DESCRIPTION OF THE TASK: The listing below is to be written out word for word, minus its images.

INFORMATION GIVEN:
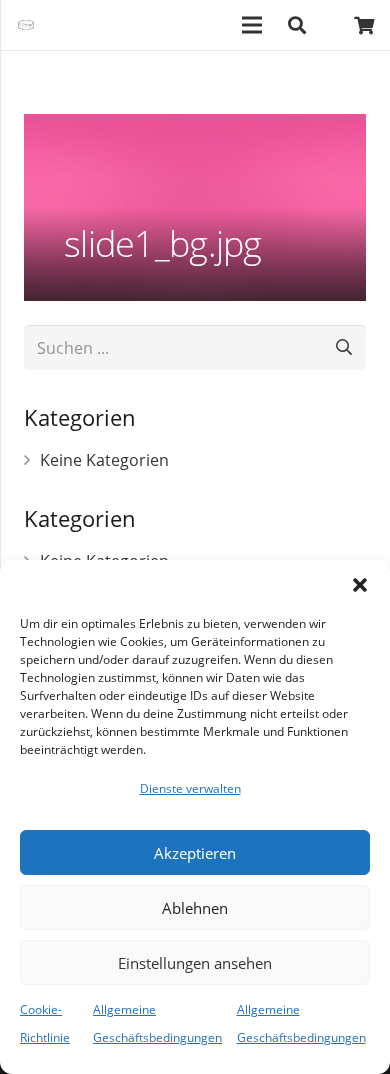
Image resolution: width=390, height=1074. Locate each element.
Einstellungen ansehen (195, 963)
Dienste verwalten (190, 788)
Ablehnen (195, 908)
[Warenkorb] (364, 25)
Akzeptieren (195, 853)
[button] (360, 585)
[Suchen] (297, 25)
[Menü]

RESPONSE TO THIS TASK:
Image resolution: width=390, height=1074. Locate each element.
Einstellungen ansehen (195, 963)
Dienste verwalten (190, 788)
Ablehnen (195, 908)
[Warenkorb] (364, 25)
Akzeptieren (195, 853)
[button] (360, 585)
[Suchen] (297, 25)
[Menü]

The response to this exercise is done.